**The request**
Copy out every line below that contains the string "menu". Case counts, so skip lines where it appears only with different capitalization.

**Records for the task**
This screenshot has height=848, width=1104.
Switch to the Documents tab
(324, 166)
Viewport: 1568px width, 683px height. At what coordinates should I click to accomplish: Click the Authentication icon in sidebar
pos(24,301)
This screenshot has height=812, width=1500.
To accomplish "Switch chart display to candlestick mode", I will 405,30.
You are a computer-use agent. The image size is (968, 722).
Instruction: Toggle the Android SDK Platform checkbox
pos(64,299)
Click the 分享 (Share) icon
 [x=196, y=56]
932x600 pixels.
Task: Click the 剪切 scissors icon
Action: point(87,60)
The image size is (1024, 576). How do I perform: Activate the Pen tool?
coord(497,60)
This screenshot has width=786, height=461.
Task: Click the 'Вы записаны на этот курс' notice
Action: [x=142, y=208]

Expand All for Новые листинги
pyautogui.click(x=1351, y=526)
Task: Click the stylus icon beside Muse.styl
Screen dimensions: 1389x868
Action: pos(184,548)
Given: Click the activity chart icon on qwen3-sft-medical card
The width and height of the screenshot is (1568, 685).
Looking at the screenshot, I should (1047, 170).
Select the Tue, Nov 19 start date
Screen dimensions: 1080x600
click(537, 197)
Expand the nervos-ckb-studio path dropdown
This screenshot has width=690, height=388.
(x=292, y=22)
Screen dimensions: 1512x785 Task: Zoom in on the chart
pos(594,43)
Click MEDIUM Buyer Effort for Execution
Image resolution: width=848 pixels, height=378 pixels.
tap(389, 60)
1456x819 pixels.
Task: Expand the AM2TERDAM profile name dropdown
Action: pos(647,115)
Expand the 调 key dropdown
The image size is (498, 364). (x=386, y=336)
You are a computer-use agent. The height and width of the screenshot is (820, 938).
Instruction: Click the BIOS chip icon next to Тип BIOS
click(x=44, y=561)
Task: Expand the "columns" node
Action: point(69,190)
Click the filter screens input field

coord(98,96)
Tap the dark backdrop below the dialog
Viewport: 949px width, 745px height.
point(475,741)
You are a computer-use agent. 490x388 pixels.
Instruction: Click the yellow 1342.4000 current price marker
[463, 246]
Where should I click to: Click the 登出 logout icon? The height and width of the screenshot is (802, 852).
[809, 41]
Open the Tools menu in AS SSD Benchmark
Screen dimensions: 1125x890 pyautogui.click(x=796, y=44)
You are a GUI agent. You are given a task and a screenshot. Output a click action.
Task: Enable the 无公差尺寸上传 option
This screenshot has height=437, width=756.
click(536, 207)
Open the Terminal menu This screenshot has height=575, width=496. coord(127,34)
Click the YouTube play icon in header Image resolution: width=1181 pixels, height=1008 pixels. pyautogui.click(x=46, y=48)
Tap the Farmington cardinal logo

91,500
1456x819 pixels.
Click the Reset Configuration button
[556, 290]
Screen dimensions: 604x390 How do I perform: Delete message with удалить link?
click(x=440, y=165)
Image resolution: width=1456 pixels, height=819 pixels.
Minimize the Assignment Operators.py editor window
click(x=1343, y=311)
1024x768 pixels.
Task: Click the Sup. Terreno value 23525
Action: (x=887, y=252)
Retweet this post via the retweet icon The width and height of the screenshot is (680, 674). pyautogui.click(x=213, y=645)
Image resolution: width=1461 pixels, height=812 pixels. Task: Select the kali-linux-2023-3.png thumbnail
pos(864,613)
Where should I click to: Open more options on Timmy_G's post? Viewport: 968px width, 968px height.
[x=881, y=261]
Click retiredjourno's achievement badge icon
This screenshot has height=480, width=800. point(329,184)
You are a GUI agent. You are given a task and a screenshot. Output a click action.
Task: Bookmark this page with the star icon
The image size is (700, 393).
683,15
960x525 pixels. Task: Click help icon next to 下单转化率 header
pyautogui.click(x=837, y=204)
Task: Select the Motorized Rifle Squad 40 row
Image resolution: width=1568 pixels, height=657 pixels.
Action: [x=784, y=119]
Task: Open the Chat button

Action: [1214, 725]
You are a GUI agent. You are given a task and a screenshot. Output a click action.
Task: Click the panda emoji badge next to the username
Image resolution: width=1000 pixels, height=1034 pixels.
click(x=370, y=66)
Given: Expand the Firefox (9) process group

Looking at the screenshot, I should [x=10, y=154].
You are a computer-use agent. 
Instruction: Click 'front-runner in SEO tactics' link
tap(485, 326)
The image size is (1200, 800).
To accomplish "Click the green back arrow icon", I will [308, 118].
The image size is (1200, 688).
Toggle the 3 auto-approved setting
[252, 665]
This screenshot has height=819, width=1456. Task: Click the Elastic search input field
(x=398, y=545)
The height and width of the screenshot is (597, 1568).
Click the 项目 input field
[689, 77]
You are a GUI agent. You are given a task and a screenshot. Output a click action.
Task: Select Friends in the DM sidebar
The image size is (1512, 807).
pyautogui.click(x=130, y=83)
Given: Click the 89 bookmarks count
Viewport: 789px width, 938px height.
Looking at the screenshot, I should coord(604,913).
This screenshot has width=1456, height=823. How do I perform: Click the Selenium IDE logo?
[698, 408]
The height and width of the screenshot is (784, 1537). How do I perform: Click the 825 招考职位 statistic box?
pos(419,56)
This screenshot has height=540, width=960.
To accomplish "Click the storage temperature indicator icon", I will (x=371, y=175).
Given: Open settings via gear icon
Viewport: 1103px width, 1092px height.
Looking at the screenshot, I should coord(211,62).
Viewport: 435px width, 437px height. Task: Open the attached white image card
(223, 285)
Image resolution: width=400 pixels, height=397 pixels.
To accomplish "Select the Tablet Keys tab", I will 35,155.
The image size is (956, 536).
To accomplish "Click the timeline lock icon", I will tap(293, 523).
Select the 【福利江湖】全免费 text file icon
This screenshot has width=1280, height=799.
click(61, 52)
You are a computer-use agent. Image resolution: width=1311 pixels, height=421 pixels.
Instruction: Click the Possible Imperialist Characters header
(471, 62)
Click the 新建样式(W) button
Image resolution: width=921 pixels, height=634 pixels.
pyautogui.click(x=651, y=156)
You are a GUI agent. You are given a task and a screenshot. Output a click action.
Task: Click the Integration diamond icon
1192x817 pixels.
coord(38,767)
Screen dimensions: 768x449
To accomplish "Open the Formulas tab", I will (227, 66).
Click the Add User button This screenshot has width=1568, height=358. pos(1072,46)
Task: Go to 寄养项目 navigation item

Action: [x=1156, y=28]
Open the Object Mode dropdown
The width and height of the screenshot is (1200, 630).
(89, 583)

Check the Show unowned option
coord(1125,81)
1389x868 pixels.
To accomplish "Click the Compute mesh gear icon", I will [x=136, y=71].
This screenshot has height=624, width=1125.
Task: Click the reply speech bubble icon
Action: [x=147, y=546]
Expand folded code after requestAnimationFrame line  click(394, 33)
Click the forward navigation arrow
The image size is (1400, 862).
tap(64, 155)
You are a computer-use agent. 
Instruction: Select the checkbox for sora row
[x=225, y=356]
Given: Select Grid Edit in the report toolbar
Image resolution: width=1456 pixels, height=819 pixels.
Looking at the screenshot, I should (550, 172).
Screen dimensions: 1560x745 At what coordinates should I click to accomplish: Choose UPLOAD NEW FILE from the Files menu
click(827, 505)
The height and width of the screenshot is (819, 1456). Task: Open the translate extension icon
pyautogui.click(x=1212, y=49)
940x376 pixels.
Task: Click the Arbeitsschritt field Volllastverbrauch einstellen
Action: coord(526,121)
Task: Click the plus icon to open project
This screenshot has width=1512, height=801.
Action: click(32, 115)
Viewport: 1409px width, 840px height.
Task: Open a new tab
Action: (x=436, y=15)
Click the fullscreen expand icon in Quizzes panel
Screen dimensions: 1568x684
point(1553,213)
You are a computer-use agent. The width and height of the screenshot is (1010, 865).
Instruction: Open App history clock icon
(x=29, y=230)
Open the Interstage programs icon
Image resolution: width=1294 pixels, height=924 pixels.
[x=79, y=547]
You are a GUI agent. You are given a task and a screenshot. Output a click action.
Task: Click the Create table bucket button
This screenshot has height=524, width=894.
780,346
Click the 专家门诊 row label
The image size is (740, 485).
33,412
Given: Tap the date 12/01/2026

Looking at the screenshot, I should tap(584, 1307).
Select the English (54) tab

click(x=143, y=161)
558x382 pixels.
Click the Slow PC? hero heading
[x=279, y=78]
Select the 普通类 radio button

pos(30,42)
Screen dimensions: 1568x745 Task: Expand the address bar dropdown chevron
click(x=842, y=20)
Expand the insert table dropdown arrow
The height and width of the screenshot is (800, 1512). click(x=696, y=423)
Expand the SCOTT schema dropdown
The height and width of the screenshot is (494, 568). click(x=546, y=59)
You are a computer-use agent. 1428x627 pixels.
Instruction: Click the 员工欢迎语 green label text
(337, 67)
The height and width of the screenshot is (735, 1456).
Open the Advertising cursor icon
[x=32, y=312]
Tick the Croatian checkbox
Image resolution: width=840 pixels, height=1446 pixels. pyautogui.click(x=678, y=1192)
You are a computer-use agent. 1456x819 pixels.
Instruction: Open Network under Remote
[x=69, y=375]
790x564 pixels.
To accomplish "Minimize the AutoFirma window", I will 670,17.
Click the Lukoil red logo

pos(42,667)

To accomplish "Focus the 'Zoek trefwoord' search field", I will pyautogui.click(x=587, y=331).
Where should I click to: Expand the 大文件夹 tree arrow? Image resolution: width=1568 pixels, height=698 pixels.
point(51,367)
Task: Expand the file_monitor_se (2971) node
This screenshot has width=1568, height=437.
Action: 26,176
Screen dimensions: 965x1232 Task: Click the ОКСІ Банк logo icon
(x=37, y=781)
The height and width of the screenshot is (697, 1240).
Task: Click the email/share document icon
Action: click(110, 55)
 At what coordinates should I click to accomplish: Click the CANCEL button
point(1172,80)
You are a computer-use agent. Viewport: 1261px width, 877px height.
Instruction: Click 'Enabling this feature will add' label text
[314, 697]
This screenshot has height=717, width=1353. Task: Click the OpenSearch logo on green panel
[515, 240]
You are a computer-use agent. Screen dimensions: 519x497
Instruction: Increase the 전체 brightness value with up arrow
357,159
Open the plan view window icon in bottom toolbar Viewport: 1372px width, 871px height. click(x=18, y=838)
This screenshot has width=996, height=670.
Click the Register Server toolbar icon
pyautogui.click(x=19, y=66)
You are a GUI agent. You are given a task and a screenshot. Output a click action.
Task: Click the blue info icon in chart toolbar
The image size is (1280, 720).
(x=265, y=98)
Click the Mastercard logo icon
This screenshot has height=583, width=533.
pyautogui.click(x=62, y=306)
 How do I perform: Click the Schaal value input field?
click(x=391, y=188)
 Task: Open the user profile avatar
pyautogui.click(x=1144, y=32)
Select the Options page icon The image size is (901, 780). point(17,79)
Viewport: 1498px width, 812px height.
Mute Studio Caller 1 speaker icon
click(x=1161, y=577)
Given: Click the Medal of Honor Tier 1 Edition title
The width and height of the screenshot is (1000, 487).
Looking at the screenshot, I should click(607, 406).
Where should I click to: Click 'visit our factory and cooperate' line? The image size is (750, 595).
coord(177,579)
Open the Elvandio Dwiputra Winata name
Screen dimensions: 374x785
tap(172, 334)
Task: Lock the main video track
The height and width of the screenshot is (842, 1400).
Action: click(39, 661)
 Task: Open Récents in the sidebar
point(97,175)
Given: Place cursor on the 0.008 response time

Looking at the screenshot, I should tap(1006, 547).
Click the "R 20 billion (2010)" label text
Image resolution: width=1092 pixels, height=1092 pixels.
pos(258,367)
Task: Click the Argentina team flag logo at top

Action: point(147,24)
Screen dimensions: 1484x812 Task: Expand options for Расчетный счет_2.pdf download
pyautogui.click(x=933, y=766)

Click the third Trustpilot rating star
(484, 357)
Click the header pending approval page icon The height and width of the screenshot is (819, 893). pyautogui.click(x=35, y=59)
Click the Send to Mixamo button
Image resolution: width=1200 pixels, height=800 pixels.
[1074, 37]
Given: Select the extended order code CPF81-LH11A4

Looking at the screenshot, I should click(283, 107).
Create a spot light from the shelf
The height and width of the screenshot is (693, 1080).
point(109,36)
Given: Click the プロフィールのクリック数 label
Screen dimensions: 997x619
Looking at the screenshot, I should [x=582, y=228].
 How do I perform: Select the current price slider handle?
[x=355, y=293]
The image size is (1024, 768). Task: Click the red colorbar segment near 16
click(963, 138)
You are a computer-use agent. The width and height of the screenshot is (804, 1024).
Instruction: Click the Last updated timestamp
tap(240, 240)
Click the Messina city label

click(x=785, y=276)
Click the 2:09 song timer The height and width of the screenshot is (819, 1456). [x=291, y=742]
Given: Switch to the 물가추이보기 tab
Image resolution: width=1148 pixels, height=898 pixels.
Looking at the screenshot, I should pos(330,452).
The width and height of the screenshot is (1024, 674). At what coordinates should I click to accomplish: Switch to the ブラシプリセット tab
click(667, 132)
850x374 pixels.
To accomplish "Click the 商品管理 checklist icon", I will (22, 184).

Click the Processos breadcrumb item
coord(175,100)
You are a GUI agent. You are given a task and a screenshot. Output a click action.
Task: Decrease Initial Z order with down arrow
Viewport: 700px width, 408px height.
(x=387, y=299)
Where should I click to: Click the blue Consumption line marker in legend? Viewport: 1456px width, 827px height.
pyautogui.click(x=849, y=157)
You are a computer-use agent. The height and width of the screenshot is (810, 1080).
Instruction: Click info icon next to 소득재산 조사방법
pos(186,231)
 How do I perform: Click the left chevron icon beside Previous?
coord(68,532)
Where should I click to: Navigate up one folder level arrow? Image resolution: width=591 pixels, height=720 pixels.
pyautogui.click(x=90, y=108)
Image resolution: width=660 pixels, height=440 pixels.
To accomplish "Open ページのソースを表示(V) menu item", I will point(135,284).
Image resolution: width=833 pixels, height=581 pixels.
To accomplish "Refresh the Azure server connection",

**Response to this task**
Open the Tools menu in AS SSD Benchmark
Open the Terminal menu This screenshot has height=575, width=496. coord(127,34)
Screen dimensions: 1560x745 At what coordinates should I click to accomplish: Choose UPLOAD NEW FILE from the Files menu
To accomplish "Open ページのソースを表示(V) menu item", I will point(135,284).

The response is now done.